**Directives:**
1 - Reproduce the dfops reply word for word, from "drop both pointer" through "more proper discussion..".
2 - List every code identifier in the dfops reply that contains an underscore, in the order it first appears.
3 - According to the dfops reply, what need would replacing the ->dop_low flag with a transaction flag eliminate?

Yeah. I was actually poking around today after writing this up and
thought that we might be able to replace both dop_inodes/dop_bufs with
checks in the transaction item list for either held buffers or inode
items where lock_flags == 0. I _think_ both of those states may be
essentially equivalent to joined dfops items, but I have to verify that.
If so, we can probably make the dfops inode/buf relogging "automatic,"
drop both pointer lists and the whole memory thing becomes kind of moot.

> > I have yet to think
> > about that one, but I do have an RFC quality patch laying around that
> > replaces the ->dop_low flag with a transaction flag (->t_flags),
> > eliminating the need for that extra byte in xfs_defer_ops. The one quirk
> > associated with that is the question of whether we want to preserve the
> > behavior where low mode remains active across the series of transactions
> > associated with the traditional (on-stack) dfops or is reset on
> > transaction roll (a la firstblock). I'll post that RFC separately for a
> > more proper discussion..

**Given information:**

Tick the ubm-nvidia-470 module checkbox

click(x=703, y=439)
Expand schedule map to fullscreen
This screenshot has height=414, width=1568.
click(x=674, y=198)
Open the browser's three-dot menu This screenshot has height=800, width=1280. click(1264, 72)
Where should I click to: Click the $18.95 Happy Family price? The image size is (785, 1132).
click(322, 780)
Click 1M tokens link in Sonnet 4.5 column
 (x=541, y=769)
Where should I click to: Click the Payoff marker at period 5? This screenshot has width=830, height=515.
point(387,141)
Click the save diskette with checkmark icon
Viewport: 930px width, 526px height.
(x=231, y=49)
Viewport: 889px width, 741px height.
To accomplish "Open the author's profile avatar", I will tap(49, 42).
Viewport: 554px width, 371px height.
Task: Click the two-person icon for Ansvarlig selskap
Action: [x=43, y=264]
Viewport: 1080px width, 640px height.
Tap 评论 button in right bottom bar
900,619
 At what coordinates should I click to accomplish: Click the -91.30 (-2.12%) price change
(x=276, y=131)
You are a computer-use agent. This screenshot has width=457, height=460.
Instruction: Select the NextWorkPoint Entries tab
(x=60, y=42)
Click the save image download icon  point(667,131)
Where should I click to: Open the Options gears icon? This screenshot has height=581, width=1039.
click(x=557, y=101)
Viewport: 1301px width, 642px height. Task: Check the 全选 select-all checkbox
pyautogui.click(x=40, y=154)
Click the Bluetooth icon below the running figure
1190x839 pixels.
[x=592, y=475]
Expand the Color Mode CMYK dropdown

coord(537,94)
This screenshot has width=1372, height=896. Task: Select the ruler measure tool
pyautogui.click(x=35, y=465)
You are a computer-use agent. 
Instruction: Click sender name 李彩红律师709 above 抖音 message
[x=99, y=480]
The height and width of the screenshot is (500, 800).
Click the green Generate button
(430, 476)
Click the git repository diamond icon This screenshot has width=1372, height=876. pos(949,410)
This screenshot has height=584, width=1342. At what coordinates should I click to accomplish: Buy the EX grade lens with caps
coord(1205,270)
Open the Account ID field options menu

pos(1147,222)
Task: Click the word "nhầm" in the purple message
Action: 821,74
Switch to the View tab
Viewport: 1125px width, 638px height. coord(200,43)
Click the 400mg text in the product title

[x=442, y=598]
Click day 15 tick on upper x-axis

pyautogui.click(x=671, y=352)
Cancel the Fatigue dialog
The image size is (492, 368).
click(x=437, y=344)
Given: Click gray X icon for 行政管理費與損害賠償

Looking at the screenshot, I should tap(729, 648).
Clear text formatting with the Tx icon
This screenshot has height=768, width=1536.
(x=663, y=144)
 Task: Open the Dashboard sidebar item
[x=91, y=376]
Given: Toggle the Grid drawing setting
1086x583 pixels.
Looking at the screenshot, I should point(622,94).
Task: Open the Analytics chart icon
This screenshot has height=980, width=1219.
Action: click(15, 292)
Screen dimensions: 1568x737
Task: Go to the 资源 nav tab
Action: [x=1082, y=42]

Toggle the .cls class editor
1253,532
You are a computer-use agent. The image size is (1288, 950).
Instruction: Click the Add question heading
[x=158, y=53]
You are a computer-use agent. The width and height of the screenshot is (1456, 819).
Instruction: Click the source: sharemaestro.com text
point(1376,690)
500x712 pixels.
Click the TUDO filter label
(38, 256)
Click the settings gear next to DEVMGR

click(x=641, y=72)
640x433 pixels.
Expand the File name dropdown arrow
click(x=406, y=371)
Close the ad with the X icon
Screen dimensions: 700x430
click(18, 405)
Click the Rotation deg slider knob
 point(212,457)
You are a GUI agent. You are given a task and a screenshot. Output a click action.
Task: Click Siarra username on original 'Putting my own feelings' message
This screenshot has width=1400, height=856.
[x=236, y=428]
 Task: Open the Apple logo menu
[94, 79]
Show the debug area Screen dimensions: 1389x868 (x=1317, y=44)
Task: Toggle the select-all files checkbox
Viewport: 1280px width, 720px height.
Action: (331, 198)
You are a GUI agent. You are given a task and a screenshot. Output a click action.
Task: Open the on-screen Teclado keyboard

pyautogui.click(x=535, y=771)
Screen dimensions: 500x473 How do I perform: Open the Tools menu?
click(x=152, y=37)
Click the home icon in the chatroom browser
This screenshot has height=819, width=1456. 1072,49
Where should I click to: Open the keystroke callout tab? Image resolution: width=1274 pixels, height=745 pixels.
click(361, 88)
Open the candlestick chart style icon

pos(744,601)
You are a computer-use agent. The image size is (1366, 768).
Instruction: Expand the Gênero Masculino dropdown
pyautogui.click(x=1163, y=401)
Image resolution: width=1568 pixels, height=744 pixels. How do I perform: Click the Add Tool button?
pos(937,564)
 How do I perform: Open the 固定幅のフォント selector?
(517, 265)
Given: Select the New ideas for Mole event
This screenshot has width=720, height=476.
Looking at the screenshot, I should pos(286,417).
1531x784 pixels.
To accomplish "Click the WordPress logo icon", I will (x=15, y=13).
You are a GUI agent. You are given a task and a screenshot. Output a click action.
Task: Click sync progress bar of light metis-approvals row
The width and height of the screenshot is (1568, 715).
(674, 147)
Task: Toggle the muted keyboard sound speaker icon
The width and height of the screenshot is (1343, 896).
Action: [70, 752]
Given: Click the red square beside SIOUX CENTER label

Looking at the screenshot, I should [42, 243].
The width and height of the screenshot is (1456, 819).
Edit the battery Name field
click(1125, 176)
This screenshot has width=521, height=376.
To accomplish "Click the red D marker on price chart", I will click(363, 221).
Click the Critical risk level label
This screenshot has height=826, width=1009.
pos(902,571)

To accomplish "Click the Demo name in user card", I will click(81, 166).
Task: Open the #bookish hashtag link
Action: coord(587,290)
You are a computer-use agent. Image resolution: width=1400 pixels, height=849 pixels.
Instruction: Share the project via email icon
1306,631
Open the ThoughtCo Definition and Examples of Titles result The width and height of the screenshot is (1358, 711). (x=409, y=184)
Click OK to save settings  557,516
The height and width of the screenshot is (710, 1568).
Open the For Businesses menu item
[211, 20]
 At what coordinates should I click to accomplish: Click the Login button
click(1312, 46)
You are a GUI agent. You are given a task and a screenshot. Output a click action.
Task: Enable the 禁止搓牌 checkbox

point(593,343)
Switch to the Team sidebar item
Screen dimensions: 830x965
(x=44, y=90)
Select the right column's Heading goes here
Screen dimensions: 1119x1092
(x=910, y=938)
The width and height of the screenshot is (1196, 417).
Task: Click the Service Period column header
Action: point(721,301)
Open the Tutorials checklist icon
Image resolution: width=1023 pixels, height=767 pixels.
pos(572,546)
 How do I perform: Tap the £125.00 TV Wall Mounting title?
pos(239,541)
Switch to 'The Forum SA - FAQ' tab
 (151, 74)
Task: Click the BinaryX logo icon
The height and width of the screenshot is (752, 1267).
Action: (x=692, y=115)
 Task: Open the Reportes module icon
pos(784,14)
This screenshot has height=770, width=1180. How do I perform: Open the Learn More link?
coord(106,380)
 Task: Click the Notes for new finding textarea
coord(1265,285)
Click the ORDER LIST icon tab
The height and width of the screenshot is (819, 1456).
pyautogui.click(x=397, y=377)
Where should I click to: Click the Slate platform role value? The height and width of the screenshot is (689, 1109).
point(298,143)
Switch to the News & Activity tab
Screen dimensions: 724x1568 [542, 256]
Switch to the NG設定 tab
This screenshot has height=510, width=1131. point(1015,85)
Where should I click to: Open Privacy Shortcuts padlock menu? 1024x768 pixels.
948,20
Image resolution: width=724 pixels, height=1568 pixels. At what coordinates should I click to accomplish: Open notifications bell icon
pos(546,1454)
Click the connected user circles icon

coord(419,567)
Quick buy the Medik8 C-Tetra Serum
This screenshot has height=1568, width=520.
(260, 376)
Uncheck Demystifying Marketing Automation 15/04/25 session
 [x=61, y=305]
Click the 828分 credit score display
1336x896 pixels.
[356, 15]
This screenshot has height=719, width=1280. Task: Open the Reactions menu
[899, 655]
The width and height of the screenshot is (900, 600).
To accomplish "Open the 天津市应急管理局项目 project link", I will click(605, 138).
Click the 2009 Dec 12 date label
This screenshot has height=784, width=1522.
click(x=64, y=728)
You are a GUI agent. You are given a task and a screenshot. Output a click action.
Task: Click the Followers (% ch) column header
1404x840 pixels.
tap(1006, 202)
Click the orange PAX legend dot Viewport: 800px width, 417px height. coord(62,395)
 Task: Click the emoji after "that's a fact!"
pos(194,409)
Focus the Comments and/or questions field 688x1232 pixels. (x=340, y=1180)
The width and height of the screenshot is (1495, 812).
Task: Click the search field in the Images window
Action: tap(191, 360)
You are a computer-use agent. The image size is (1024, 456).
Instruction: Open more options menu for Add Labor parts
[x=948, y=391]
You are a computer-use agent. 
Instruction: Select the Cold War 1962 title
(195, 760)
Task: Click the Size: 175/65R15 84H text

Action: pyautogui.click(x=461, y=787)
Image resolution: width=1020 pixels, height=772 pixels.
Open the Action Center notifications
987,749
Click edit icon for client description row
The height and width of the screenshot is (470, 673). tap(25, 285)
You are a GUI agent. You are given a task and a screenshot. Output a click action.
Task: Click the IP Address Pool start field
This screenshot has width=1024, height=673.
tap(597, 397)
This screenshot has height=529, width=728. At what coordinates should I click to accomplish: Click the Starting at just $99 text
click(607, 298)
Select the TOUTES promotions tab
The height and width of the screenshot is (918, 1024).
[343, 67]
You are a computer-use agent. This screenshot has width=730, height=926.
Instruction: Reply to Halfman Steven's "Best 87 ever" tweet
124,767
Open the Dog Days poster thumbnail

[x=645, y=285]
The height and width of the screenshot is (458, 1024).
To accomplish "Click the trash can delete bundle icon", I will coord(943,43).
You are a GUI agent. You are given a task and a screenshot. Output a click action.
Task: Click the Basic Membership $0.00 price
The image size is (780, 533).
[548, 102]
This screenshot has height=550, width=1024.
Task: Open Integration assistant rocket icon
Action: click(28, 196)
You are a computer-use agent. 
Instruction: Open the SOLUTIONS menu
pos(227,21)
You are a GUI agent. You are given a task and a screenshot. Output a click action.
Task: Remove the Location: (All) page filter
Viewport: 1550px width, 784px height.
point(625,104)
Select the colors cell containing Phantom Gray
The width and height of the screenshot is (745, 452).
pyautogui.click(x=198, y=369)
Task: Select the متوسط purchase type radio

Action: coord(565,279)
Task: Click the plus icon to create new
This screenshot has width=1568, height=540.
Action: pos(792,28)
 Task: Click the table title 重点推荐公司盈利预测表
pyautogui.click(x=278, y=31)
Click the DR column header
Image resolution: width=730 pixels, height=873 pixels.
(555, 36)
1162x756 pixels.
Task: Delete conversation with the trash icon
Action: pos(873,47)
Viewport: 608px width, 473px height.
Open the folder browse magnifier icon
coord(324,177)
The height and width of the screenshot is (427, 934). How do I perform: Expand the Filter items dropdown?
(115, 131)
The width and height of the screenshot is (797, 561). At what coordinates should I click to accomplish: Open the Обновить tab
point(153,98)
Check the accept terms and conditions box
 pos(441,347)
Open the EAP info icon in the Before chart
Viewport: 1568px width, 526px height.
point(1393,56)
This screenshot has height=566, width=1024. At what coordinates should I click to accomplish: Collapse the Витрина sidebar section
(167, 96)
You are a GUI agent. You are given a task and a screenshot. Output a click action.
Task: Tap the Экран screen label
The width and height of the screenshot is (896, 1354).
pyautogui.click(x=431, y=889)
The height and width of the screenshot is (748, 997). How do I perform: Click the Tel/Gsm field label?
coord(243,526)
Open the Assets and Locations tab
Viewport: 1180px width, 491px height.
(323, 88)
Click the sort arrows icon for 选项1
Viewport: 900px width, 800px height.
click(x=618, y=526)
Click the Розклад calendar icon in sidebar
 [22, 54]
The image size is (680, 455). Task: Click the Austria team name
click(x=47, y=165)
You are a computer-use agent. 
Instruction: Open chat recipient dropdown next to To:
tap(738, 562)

**The responses:**
1 -
drop both pointer lists and the whole memory thing becomes kind of moot.

> > I have yet to think
> > about that one, but I do have an RFC quality patch laying around that
> > replaces the ->dop_low flag with a transaction flag (->t_flags),
> > eliminating the need for that extra byte in xfs_defer_ops. The one quirk
> > associated with that is the question of whether we want to preserve the
> > behavior where low mode remains active across the series of transactions
> > associated with the traditional (on-stack) dfops or is reset on
> > transaction roll (a la firstblock). I'll post that RFC separately for a
> > more proper discussion..

2 -
dop_inodes
dop_bufs
lock_flags
dop_low
t_flags
xfs_defer_ops

3 - It would eliminate the need for the extra byte in xfs_defer_ops.